18 Dimension Reduction
To represent and visualize high-dimensional data in a meaningful way and help users interpret the data, dimension reduction methods project the data into a lower-dimensional space. Three popular dimension reduction methods are often used: UMAP, PCA, and t-SNE.
Principal Component Analysis (PCA) is a linear dimension reduction method that projects the data onto the directions of the largest variance. It is fast, deterministic, and easier to interpret (PCA loadings are provided), but it is limited by the linear nature of the projection. For a detailed discussion of PCA, please refer to this post.

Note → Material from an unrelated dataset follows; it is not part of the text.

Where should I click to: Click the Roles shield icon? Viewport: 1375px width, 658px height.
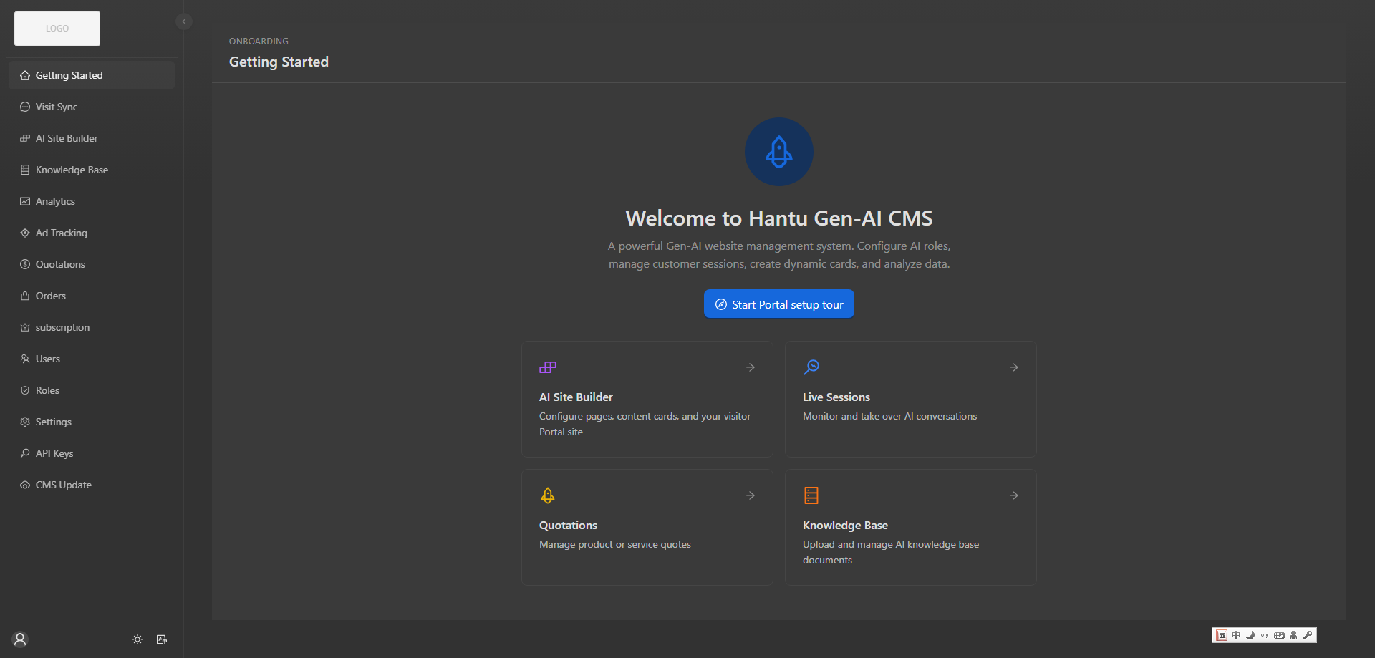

Uniform Manifold Approximation and Projection (UMAP) and t-Distributed Stochastic Neighbor Embedding (t-SNE) are non-linear dimension reduction methods that can capture more complex patterns in the data. They are more flexible and can handle non-linear relationships between features, but they are more computationally expensive, less interpretable, not deterministic (FLIM Playground uses the random seed 42 to ensure reproducibility), and dependent on the hyperparameters. Here is a post that explains how UMAP and t-SNE work at a high level and the meaning of some of the hyperparameters.
The numerical features are standardized before the dimension reduction.

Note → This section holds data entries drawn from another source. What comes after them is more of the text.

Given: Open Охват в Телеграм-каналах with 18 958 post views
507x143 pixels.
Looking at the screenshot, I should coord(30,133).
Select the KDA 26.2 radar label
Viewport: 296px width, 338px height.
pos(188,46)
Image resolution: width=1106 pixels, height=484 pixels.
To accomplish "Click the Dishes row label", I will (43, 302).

18.2 Hyperparameter Widget
Hyperparameters really matter, so we provide a set of interactive widgets to help users change the hyperparameters and see their effects in real time.
18.2.1 UMAP
FLIM Playground uses the umap-learn implementation of UMAP. It chooses to expose n_neighbors and min_dist for users to tweak. Other hyperparameters are set to default values.
18.2.2 t-SNE
FLIM Playground uses the sklearn.manifold.TSNE implementation of t-SNE. It chooses to expose perplexity and early_exaggeration for users to tweak. Other hyperparameters are set to default values.